FIG. 1 is a schematic diagram of an optical line configuration for implementing a core wire contrast according to the present invention.

FIG. 2 is a diagram showing an arrangement of a transmission band of a bandpass filter 19 shown in FIG. 1 and a modulation frequency of a core wire reference light source section 17;

FIG. 3 is a schematic diagram of an optical line configuration for performing a conventional optical fiber comparison.

FIG. 4 is a schematic diagram showing a received signal spectrum in the configuration of FIG.

FIG. 5 is a diagram showing the relationship between the average light-receiving power and the code error rate BER characteristic of the subscriber line terminal for the reference optical fiber according to the present invention and the conventional example.
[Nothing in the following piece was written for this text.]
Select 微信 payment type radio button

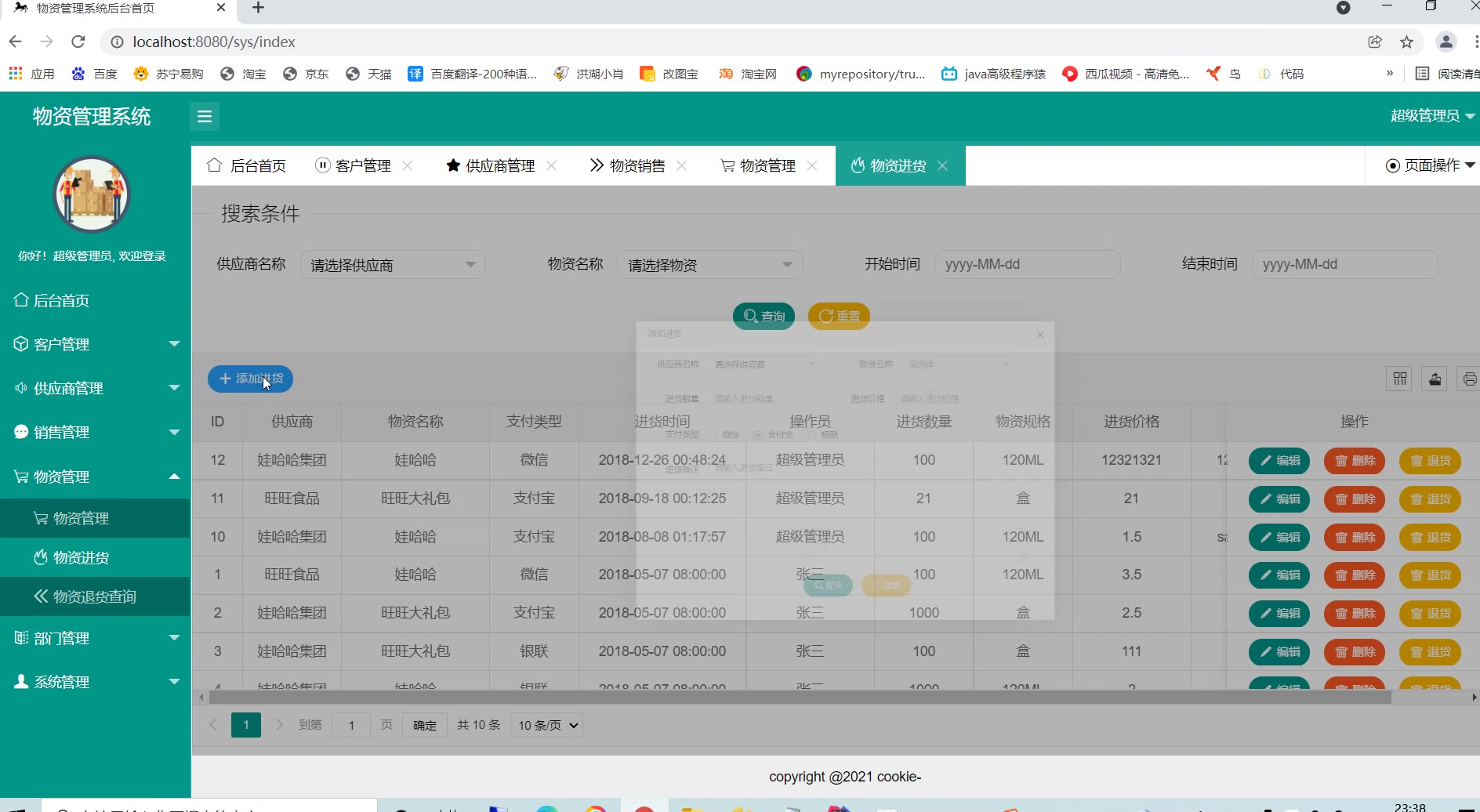713,435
[Explanation of symbols] 1: Station device 2: Optical coupler 3: Optical fiber (optical fiber under test) 4: Optical receiver 5: bandpass filter 6: Receiver 7: Subscriber terminal 8: Optical fiber cut-off type optical filter 9 and 17: Light source part of core contrast device 10, 21: Bent part of core contrast device 11: Synchrotron light (core contrast light or communication light) 12, 20: Light receiving part 13: Communication light 14,15: Optical fiber contrast light 16: Signal generator 18: Light receiving part 19: Bandpass filter 22: Optical fiber cable

   ─────────────────────────────────────────────────── ─── Continued front page    (72) Inventor Koji Arakawa             3-19-2 Nishishinjuku, Shinjuku-ku, Tokyo Tohnichi             Inside Telegraph and Telephone Corporation F-term (reference) 2G086 AA01                 5K002 AA07 BA03 BA31 EA06 FA01

Claims (4)

[Claims] 1. A core line comparison method for performing core line comparison of an optical fiber provided between an in-station device and a subscriber terminal, comprising a core line comparison from an in-station device side to an optical fiber to be tested. When the light is input, the modulation frequency of the core-reference light is outside the band of the modulation frequency of the communication signal between the intra-station device and the subscriber terminal, and is a band filter built in the subscriber terminal in advance. The optical fiber optical fiber identification method, wherein the frequency is arranged so that only the modulation frequency of the optical fiber identification light is blocked by the. 2. When receiving the optical fiber reference light, a signal corresponding to the optical fiber reference light is demodulated by using a predetermined bandpass filter that transmits only the modulation frequency component of the optical fiber reference light. The optical fiber core wire control method according to claim 1. 3. A core checking device for performing a core check of an optical fiber provided between an intra-station device and a subscriber terminal, which is out of a modulation frequency band of a communication signal between the intra-station device and the subscriber terminal. And a core wire reference light generating means for generating a core wire reference light having a modulation frequency in a frequency band cut off by a band filter built in the subscriber terminal, and a core wire reference light generating means. An optical coupler for injecting the selected optical fiber reference light into an optical fiber to be tested, and optical fiber reference light receiving means for receiving the optical fiber reference light sent through the optical fiber. Optical fiber core control device. 4. The optical fiber optical fiber identification device according to claim 3, wherein the optical fiber optical fiber receiving means has a predetermined bandpass filter that transmits only the modulation frequency component of the optical fiber identification light. apparatus.